# TASK MATERIAL

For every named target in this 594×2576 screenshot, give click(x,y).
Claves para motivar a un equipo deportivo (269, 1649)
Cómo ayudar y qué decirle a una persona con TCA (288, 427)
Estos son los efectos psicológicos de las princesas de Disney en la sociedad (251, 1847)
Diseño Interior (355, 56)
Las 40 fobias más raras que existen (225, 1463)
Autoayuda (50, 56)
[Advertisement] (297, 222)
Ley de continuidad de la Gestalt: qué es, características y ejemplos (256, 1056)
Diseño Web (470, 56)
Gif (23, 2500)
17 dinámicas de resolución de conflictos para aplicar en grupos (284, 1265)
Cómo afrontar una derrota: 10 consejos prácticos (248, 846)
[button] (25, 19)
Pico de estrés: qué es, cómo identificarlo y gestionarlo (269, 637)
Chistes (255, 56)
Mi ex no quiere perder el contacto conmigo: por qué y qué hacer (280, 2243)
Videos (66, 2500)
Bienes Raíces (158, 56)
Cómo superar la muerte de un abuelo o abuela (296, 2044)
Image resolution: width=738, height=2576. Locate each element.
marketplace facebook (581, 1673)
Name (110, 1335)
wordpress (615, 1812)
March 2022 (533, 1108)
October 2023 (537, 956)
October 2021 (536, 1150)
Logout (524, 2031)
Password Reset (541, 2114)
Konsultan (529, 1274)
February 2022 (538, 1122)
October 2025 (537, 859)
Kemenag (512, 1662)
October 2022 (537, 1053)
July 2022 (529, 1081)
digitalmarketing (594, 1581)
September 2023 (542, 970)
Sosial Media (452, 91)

==

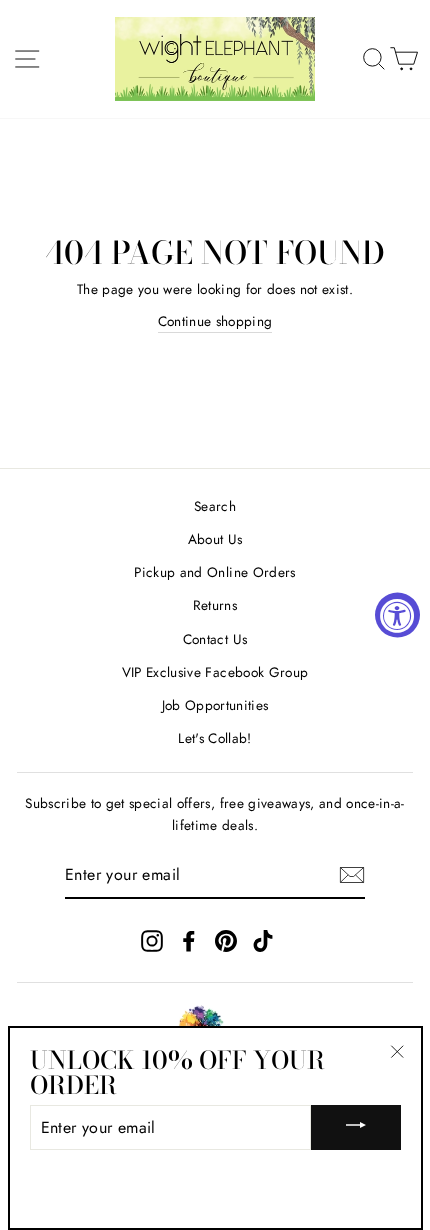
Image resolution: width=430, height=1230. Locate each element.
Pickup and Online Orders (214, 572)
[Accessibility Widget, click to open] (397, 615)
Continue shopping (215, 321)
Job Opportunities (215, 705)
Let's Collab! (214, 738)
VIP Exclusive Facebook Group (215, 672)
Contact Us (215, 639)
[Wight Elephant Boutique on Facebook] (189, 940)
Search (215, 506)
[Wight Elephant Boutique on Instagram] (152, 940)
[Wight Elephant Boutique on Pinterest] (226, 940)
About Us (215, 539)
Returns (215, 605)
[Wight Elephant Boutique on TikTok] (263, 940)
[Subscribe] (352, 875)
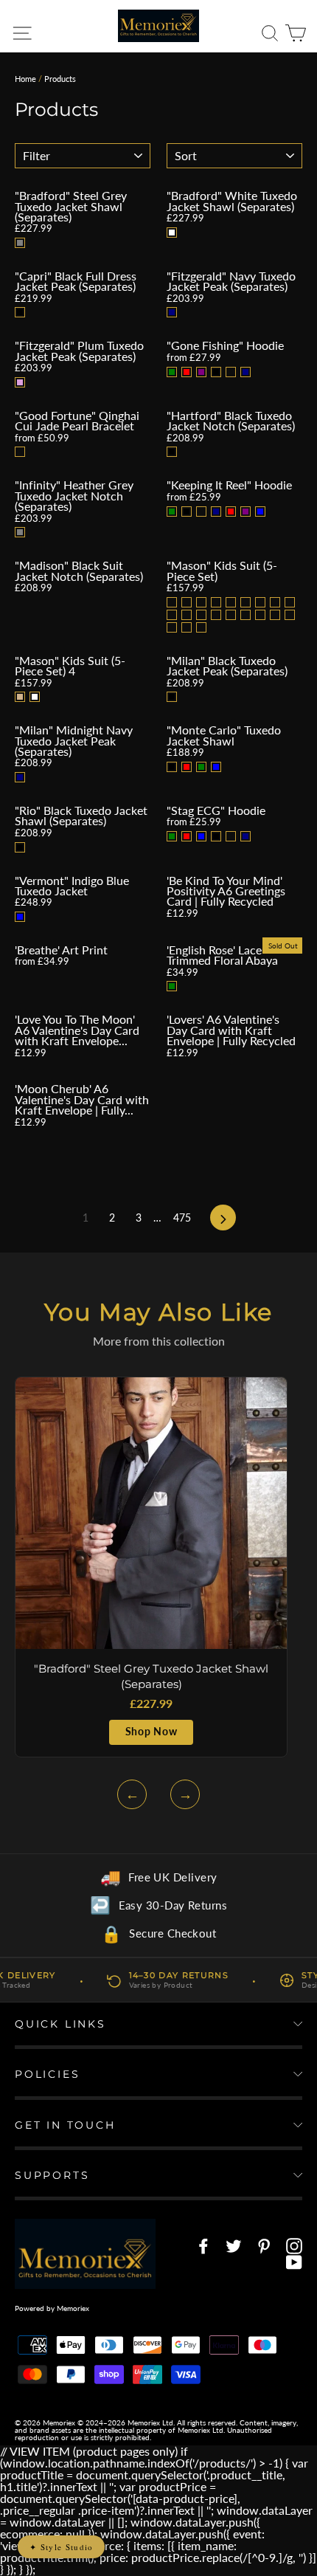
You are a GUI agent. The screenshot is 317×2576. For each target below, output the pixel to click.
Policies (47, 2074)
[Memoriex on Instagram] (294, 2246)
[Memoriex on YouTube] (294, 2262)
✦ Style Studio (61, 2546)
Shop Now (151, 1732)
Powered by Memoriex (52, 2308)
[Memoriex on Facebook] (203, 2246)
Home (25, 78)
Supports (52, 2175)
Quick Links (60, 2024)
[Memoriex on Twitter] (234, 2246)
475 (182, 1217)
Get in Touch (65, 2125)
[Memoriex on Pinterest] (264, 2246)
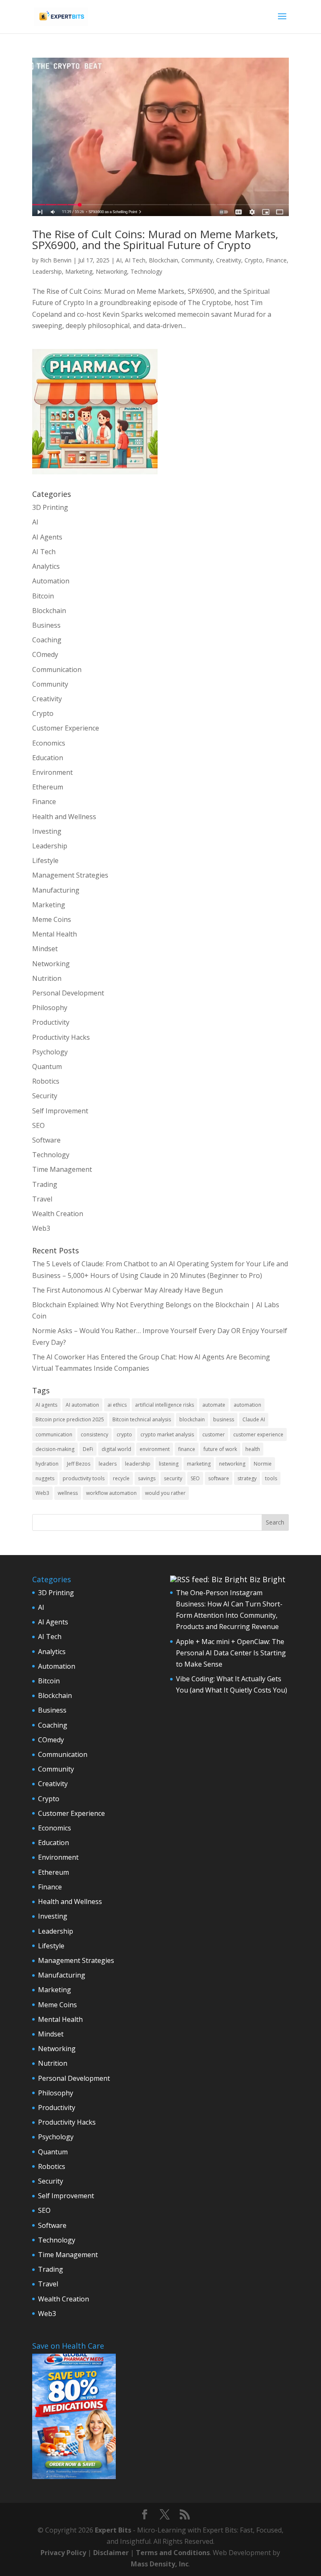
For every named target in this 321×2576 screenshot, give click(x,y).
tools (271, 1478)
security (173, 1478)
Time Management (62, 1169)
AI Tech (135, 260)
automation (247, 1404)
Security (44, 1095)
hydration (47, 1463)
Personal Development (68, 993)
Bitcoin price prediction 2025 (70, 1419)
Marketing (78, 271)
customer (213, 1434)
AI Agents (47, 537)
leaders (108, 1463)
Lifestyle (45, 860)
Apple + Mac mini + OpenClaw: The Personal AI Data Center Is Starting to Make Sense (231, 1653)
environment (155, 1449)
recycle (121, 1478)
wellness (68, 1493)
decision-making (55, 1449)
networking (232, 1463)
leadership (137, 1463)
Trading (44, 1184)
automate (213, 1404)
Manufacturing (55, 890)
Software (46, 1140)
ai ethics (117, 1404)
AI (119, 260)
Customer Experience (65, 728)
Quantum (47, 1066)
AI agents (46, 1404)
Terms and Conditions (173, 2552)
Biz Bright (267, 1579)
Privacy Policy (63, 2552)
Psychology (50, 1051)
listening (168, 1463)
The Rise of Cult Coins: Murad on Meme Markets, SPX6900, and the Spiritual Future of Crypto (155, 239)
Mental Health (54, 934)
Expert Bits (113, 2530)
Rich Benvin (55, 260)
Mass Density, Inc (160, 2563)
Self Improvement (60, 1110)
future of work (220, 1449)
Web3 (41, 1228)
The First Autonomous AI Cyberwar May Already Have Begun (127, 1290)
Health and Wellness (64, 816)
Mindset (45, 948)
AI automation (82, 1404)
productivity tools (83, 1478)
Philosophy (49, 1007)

# YOUR INSTRUCTIONS
Identify every line above with the string "width" in it. Copy those lines.

# SOLUTION
Image resolution: width=738, height=2576. Locate each element.
Image resolution: width=430, height=1230. Locate each element.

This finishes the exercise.